Jason Hollands, managing director at wealth management firm Evelyn Partners, comments:
‘This is a massive income tax rise by stealth. The power of this policy to increase the income tax and National Insurance burden over the years is really quite eye-watering.
‘At the start of the century, only one in ten taxpayers were subject to higher rate tax. However, we are now in a position where a fifth of taxpayers are paying the two highest rates of tax, which makes a mockery of the idea that these quite onerous marginal rates should be reserved for the nation’s “high earners”. The numbers exposed to the highest rates of tax will soar to nearly a quarter by 2030.[1]
‘While the Chancellor can try to argue otherwise, this is very much an increase in income tax on working people across all income levels, as millions more will be drawn into paying income tax at both the basic rate and the higher bands. But as people won’t see an immediate change in their take-home pay and the tax burden just builds over time it is the very definition of a stealth tax.
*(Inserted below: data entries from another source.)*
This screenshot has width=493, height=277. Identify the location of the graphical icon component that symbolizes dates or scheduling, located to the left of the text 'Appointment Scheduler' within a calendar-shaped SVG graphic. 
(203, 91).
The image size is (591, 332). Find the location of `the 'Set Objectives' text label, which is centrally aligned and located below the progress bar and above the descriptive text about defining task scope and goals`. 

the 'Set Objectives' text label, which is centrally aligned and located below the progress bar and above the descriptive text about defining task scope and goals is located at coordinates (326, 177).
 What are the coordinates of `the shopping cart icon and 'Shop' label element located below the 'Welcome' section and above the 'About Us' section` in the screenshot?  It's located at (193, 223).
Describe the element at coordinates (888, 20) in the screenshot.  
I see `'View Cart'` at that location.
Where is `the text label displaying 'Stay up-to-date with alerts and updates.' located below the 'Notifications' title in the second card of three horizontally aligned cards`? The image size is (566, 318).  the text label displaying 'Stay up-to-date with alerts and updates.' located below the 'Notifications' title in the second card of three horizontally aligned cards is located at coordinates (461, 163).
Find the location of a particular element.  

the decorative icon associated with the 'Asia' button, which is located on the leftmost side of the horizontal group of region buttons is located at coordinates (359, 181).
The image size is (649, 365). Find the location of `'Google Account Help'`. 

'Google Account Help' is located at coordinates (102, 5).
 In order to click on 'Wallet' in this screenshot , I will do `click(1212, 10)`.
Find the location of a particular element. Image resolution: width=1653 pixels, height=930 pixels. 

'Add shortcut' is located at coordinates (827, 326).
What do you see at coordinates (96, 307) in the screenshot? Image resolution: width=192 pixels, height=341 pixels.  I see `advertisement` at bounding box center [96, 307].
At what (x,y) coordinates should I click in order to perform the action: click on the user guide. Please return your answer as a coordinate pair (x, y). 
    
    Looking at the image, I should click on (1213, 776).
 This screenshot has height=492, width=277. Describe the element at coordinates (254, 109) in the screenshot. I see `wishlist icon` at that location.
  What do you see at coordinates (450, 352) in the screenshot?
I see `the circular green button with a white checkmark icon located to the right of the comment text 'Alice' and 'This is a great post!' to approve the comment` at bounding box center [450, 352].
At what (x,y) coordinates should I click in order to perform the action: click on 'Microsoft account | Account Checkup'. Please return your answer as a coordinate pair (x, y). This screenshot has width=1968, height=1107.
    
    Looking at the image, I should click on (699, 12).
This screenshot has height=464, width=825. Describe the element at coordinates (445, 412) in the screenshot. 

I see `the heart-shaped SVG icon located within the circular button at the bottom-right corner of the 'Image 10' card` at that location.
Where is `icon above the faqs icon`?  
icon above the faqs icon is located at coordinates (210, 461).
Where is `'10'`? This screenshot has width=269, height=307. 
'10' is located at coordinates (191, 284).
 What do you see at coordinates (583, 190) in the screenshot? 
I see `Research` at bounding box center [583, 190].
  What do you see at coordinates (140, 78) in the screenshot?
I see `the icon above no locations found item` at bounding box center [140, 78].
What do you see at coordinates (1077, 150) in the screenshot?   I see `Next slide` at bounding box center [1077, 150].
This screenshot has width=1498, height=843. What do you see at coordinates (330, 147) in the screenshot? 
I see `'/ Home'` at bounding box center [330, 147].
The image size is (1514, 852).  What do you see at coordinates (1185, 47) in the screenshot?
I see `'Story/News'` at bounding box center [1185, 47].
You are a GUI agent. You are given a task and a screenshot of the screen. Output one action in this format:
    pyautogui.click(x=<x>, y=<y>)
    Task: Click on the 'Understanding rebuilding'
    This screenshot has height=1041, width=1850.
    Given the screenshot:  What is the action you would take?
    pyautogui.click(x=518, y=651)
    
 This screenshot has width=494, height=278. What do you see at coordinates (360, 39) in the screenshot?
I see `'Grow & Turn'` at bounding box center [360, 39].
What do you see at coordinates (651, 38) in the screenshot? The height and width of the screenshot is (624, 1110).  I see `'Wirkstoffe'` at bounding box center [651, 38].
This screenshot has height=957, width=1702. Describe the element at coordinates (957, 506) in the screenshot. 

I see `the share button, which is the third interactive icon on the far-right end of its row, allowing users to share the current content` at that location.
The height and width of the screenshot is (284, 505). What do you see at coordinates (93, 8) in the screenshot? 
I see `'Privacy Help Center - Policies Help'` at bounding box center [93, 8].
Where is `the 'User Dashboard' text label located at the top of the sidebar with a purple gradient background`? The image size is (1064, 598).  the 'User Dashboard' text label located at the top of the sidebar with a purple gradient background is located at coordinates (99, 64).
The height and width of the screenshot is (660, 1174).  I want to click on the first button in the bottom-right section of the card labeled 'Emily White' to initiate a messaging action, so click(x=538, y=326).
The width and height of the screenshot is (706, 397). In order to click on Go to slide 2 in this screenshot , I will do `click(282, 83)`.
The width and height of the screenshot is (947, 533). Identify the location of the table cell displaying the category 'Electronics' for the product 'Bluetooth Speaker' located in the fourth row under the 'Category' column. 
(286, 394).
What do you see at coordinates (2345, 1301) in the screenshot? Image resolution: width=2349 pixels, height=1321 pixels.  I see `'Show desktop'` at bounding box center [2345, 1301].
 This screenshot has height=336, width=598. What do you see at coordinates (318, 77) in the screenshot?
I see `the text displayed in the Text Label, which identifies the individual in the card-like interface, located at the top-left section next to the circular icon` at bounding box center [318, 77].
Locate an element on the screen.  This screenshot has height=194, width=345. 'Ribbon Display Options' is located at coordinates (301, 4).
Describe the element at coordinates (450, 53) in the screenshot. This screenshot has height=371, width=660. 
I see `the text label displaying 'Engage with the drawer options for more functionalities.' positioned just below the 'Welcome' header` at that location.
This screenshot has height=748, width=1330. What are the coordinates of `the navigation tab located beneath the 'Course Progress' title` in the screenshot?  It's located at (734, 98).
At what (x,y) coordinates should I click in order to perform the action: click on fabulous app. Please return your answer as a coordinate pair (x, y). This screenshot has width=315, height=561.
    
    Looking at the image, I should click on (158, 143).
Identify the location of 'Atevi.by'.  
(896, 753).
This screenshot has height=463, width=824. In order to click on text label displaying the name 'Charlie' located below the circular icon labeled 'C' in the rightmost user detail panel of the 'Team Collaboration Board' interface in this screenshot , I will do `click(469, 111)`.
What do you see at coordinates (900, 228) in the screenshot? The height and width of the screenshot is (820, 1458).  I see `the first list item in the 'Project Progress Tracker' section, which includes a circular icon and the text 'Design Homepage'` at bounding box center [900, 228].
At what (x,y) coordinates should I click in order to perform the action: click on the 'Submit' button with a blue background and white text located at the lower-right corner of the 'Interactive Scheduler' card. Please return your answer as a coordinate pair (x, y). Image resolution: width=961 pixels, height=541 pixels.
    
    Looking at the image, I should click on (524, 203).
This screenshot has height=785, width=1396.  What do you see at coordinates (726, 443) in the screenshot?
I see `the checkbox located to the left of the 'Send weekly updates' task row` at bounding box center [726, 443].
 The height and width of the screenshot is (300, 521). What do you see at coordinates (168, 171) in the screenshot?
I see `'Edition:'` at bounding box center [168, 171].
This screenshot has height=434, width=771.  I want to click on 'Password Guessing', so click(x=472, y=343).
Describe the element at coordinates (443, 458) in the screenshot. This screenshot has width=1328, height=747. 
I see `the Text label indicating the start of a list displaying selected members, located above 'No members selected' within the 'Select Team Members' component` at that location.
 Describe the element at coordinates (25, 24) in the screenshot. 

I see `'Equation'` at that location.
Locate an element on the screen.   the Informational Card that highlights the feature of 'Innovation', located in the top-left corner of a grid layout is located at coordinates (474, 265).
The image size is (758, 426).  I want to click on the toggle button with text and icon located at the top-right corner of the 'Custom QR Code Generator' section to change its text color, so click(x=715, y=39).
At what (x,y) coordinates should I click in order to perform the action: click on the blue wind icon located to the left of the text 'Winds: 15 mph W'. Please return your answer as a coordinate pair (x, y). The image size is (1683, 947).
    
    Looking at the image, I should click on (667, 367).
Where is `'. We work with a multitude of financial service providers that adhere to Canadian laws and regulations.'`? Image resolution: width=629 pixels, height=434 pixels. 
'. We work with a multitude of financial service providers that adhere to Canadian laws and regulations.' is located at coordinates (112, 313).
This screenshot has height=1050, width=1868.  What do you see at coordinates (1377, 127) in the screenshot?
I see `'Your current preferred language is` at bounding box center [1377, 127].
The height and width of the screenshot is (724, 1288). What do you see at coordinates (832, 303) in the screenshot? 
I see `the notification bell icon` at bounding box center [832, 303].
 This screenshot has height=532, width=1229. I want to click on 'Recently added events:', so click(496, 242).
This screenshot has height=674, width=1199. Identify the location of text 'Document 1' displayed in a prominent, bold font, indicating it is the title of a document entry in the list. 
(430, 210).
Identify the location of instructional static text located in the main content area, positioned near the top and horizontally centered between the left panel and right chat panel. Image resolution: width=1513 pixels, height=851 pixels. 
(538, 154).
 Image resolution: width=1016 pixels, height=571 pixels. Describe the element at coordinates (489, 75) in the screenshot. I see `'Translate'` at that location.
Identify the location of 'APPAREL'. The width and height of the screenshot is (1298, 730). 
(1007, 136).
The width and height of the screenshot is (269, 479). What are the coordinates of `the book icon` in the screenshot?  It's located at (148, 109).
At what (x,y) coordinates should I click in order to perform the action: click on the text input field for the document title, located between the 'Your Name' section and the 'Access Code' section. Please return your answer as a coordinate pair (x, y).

Higher rate tax, once the preserve of the wealthy, is going to be the default rate of middle-income salaried roles, most of whom don’t feel comfortably off, never-mind affluent.
‘As for the 45% additional rate, since the threshold was cut by the previous Conservative Government from £150,000 to £125,140 in April 2023, this is now catching a much wider cohort than the UK’s very highest earners, which it was originally intended for.
‘When the additional rate was introduced in 2010/11 there were circa 236,000 people paying it, representing 0.75% of all income taxpayers. This year HMRC estimates 1.23 million people will pay this marginal rate, representing 3.15% of all income taxpayers. In fact, over the last decade, the number of additional taxpayers has seen the biggest growth of any tax band (345%). That number is going to continue to skyrocket from here onwards.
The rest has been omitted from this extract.